We're talking in circles James so I'll just leave it with all my comments below. Even in the comments of the Cisco thread listed above the discussion of their solution vs. WebM - VP8/9 codec is lively.
WebM for IE is not an extension. I shouldn't have used that word. WebM for IE. It is simply an additional capability that allows IE to "open the window" and allow VP8/9 to pass through. It is not a decoding engine.
Regarding Apple, Cisco's blog openly discusses that right now it is only for the open source Firefox browswer so it will do you no more good than WebM would for Safari. And for the record, Firefox threw their support behind WebM two years ago and has been a major part of its open source evolution which is why Firefox has full support for it for over two years.

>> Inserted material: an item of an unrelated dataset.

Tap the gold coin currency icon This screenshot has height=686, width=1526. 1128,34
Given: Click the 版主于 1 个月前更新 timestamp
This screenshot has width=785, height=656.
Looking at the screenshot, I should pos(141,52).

We are transcoding for the reasons I describe in my comments below. It allows dynamic resolution scaling which has huge benefit in optimizing for varying bandwidth connections.
And lastly, as I discuss below, Cisco's own PR person has acknowledged that commercial applications of their technology are still bound by the MPEG-LA royalty licensing once the distribution reaches greater than 100,000 installs with the limitless cap still requiring the $6,500,000 royalty license.
To me this whole thing sounds like Cisco's attempt to stay relevant in a web space that is rapidly trending towards open source, open standards, open licensing. I'd recommend reading all of the comments on that blog post as well. They are highly enlightening regarding the limitations of what they are doing.